They all laughed in unison. “No way,” said the third.

This doesn’t mean that the marquee events are going to dry up and blow away. It’s worse than that. They’re going to decline to about half their current registrations over the next few years, and become the niche events that fondos, centuries, and ‘cross all became. It’s hard to imagine that a promoter in a major urban area, after paying for permits, space, staff, advertising, marketing, and services like toilets and timing would net more than $30,000 or $40,000 in the most miraculous of times. That’s a terrible return for what is a year-round job, and a business where the income arrives in one big wham, after which you have to eke out an existence the rest of the year on whatever you earned from the prior one. Hope the wife has a good job with health insurance and a 401k. An inheritance wouldn’t be bad, either.

With prospects like these, it’s no wonder that gravel race promoters look so sad and haggard, and you can read it in their advertising hype. Where these events were once mythical and you were “lucky” to get a spot before registration filled up the day after opening, where racers once had their USAC licenses vetted carefully to make sure they were racing in the right “wave,” where the mantra was “you aren’t worthy,” well, the tune has changed considerably.

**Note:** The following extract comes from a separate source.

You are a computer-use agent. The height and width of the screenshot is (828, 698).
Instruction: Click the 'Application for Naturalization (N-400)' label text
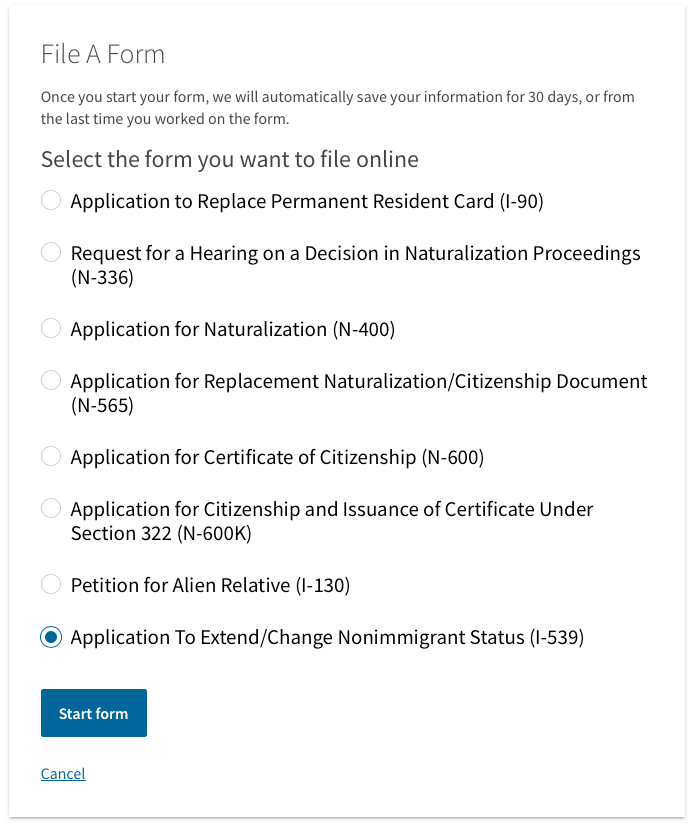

Now the events never fill up. Now there is a desperate begging tone, “Sign up for three, get the fourth free!” wheedles the Quadrupel-Doopel of Grovel. Now the emphasis is on personal fulfillment, on the life-changing nature of the event, a kinder and gentler hardest-thing-you-have-ever-done-or-will-do, unless of course you opt for the 25-mile cupcake version or, my favorite, the e-bike category.

When I did the first BWR in 2013 there was one category and it was called “Long, difficult, invitation-only, free.” Now you can choose from a Waffle, a Wafer, a Wanna, and previous editions even had e-bikes. If you think this hasn’t dumbed down gravel, you’re wrong, because now more people do the shorter, easier versions than the original beatdowns that gave the events such cachet.

The trend isn’t good if you’re pushing the idea of a hard day in the saddle. In 2019 there were about 959 wafflers and 661 everything-elsers. In 2021, 701 Wafflers and 774 no-thanks-ers, and in 2022, 905 wafflers and 863 uh-uh-ers. Same goes for Unbound, a far bigger and more prestigious event; in 2022 1,136 riders did the full 200-mile route, whereas 1,837 decided they’d have the baby enchilada. The message is clear: people want easier. Can you say “e-bike”?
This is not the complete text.